HPC Centers are akin to beautiful, containerized aquariums. You know, these things?

/assets/img/posts/hpc/ecosphere.jpg

They exist primarily to serve their users, and over time, each institution has built up the ideal ecosystem for them. What this means, however, is that we aren’t very good at working on things together, or even moving life across environments. If you take a Stanford Sherlock fish and let him loose in a Texas Stampede fishtank, he’s probably not going to thrive, at least before understanding how the new environment works. In terms of running code, technology like containers can help that a bit, but containers don’t dig into the earthy host environment of where they are being run. The user stills needs to know how to use his or her cluster. The user still needs some familarity with job management, and a command line, generally. The pie in the sky would be a web-based job manager that users containers. I aspire to make that. But for now, let’s start with more low hanging fruit.

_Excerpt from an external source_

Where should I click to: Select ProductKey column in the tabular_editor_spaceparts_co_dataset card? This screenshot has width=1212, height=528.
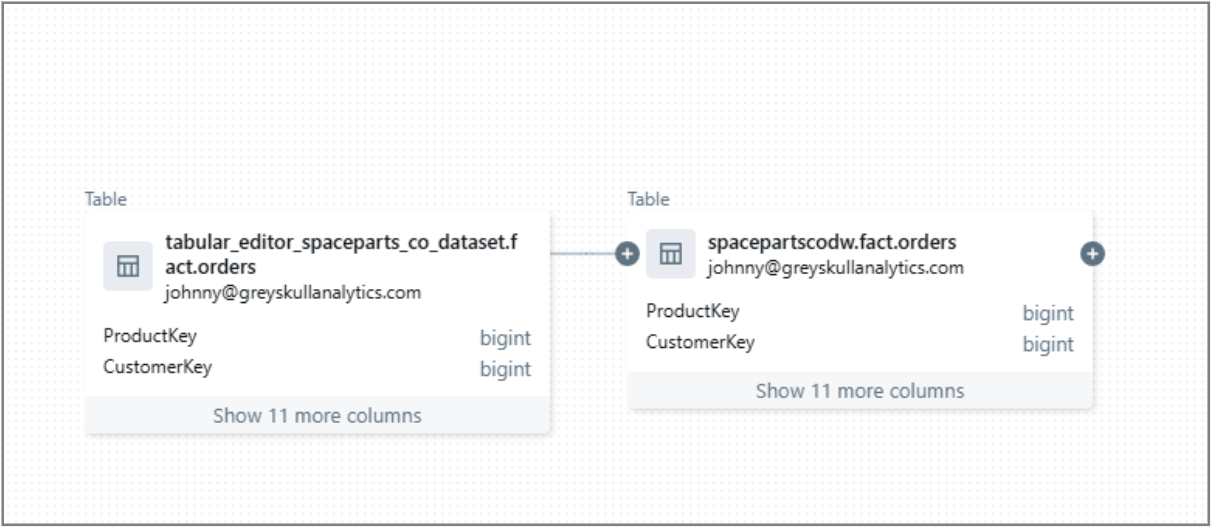tap(150, 336)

How can we better work together?

Collaboration across Centers

We probably won’t have the same ecosystems, but there is a good chance we are sharing some of the same tools. Given a long term vision of (someday) being able to seamlessly work across centers, or even between a local resource and a cloud resource, a good first step is figuring out how centers can better work together. I think the low hanging fruit is to build small tools that multiple centers can easily deploy for their users. This was my first goal with the Job Maker.

Job Maker

I have talked to many scientists that don’t mind writing or compiling code, or even debugging, but they get pains in their stomach when they think about getting their jobs running on a cluster. As a regular user of a cluster during graduate school, it never even occurred to me how many additional things I can specify in a job file (did you know that nodes have features?). In my mind, this isn’t about how good or bad the cluster or SLURM documentation is (it’s rather good, actually). It comes down to the fact that we (as users) don’t have nice, modern tools for helping us out. It should be the case that I am exposed to learning and can generate my script via an interface that isn’t “just read the entire slurm documentation page. Ugh.

Inspiration

One of my colleagues shared a link to the NERSC script generator, such an interface. It was simple, clean, and beautifully showed me the link between “the thing I want to do” and “this is the file that will do it.” I used this as inspiration to go one step further, and create a tool that would generate the entire interface, for one or more specific SLURM clusters, only by way of the configuration file for the cluster. My goals were as follows:

Generation

I shouldn’t need any additional dependencies or permissions

If I had permission to access the slurmdb (I believe this is the database where everything lives) then of course I could hook into that and find out just about anything. I could also use commands like scontrol, but again, this relies on that software dependency, and having permissions to run it. The most reasonable solution seemed to be to work with the slurm.conf file, which is normally located in /etc/slurm/slurm.conf and since most nodes (not root users) need to read it, it doesn’t have some wanky “only for super controllers of the HPC universe” setting.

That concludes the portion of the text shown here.